→ Brief:
For the data below, give again exactly the lines from the one containing "Where should I" through the one containing "Collapse the Breakdown of Charges section", both ends included, and no others.

→ Stored data:
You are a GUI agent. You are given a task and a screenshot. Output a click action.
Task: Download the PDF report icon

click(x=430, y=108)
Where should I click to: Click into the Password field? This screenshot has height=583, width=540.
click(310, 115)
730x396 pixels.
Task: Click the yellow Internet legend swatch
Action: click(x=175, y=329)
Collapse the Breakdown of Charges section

...

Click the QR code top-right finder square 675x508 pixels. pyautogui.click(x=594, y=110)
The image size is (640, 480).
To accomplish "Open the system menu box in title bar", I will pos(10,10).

→ Response box:
Where should I click to: Click into the Password field? This screenshot has height=583, width=540.
click(310, 115)
730x396 pixels.
Task: Click the yellow Internet legend swatch
Action: click(x=175, y=329)
Collapse the Breakdown of Charges section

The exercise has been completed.